Le web : prison ou cocon ?

Posté par Christophe Deshayes le 14 jan 2011 dans BONUS et Actualités, Non classéPas de commentaires

Pourquoi sur le web, si vaste (« une immensité par définition non-traversable puisque impossible à cartographier parce qu’en perpétuel mouvement »), a-t-on ce sentiment de proximité, de confort de navigation, de communauté, s’interroge Olivier Ertzscheid, maître de conférences en sciences de l’information, Université de Nantes, dans une tribune publiée sur le site lemonde.fr le 30 novembre 2010.
En reprenant la théorie de Laszlo Barabasi sur le diamètre du web définie comme la plus longue distance entre deux liens hypertextes, Ertzscheid rappelle que ce diamètre était de… 19 liens en 1999. Une proximité toute relative car la probabilité qu’un utilisateur atteigne une information entre le point de départ et le 19e lien demeure quasi-nulle du fait du nombre de liens possibles à chaque itération.
La théorie des graphes tente, elle aussi, de mesurer le web et de démontrer une certaine petitesse de cet univers. Qu’en est-il si on l’applique aux réseaux sociaux ?
Pour Ertzscheid, on sent bien que Facebook et autres Youtube fonctionnent sur un mode carcéral qui réduit le graphe : homogénéité des ressources qu’ils proposent, parcours extrêmement balisés et pré-déterminés qu’ils propagent et auto-alimentent. Ainsi pour lui « l’approche fermée, propriétaire, compartimentée, concurrentielle, épuisable de l’économie du lien hypertexte ne peut mener qu’à des systèmes de nature concentrationnaire. Des systèmes de l’enfermement consenti, en parfaite contradiction avec la vision des pères fondateurs du web pour qui le parcours, le « chemin », importe au moins autant que le lien ». Bref, des intérêts marchands – auxquels fait écho un certain discours politique – auraient empoisonné le web, une autre manière de revenir sur la polémique de l’été 2010 lancée par Wired et son charismatique rédacteur en chef, Chris Anderson : le web est mort, long vie à Internet.

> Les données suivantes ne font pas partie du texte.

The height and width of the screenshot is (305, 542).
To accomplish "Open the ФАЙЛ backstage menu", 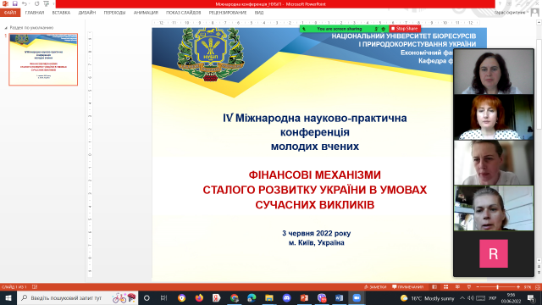I will (10, 13).
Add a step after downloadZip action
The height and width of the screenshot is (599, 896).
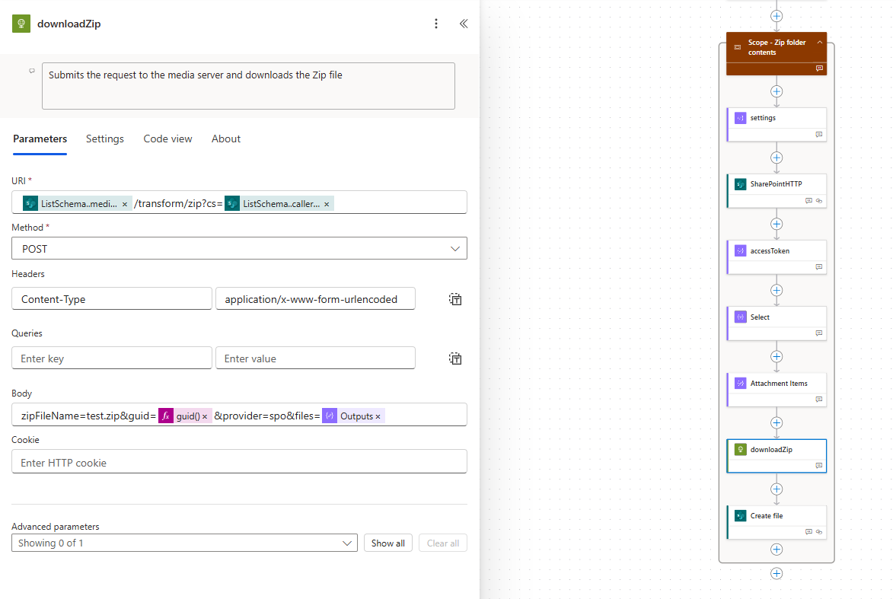point(776,489)
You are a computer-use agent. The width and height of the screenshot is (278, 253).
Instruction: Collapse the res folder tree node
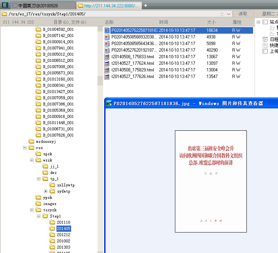click(x=25, y=148)
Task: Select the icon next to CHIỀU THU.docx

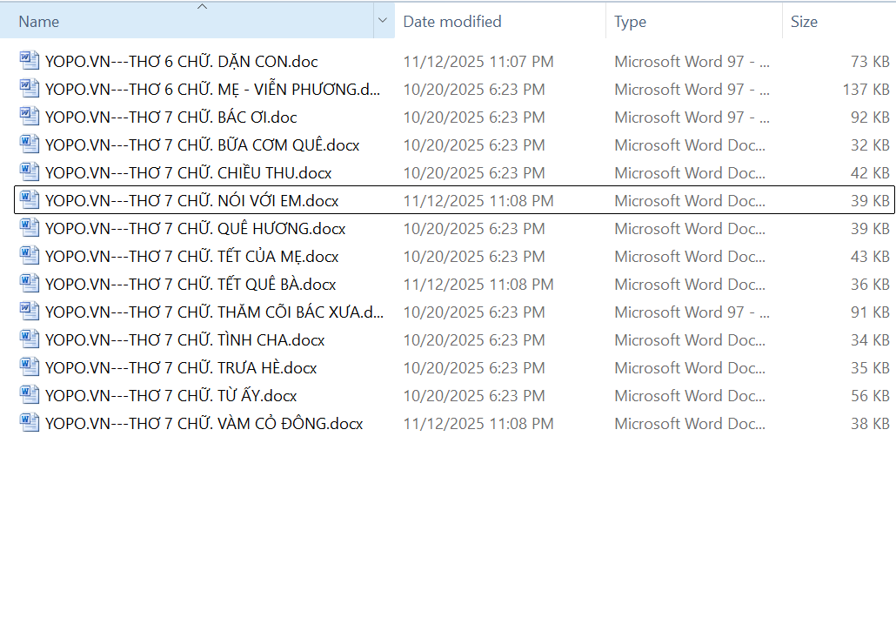Action: pyautogui.click(x=30, y=172)
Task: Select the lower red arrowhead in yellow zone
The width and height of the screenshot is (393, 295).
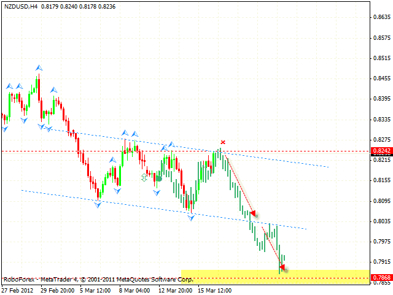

Un billet posté le 18 décembre 2010 par Yan Leroux sur le blog Psy et Geek nous emmène dans une autre direction pour expliquer le succès de ces espaces effectivement fermés que sont les réseaux sociaux. Intitulé « le réseau social, nouveau doudou« , il explique que l’environnement fermé est rassurant, ce qui dans un monde quelque peu anxiogène suffirait à expliquer un tel phénomène de société qui, rappelons-le, n’a été prévu par aucun futurologue patenté.

Extraits :

Plus de 70% de personnes interrogées consultent leurs réseaux sociaux avant d’aller au lit et 18% twittent en pleine nuit.
« Nous sommes devenus une nation d’internet-holiques”. Cette dépendance viendrait du fait que Facebook satisfaisait parfaitement les besoins primaires que sont le besoin d’affection et de bien- être, et ce 24/7.

…Beaucoup se vivent alors comme une bonne mère qui jette un coup d’œil à la chambrée des enfants turbulents avant de se coucher. Le calme qui se répand sur les réseaux sociaux au fur et à mesure que la nuit s’avance les rassure et les calme à leur tour. Certains résistent au sommeil pour être le dernier à s’endormir : c’est-à-dire lorsqu’ils sont sûrs que rien de fâcheux ne s’est produit. Le réseau social peut aussi être utilisé comme un consolateur ou un briseur de soucis.

Le réseau social est une communauté. On sait que la vertu première d’une communauté est de rassurer ses membres par l’attention, l’empathie et l’entraide mais aussi de garder à bonne distance les non membres. A cet effet, il est surprenant que l’arrivée de la fonctionnalité messagerie dans Facebook ainsi capable d’exclure les communications hors de la communauté (donc les spams) n’ait pas été davantage commentée. Une innovation de Facebook que très peu de monde avait prévu.

Il existe un certain nombre d’espaces fermés. La prison en est un, le cocon en est un autre. A l’heure de s’interroger sur la raison qui pousse tant de monde à s’enfermer volontairement dans un réseau social, l’espace du cocon semble une explication plus convaincante. Ce qui n’empêche pas que certains intérêts puissants – ayant mieux compris que d’autres les enjeux du numérique – essaient, voire réussissent, à s’approprier nos cocons préférés pour les transformer en prison.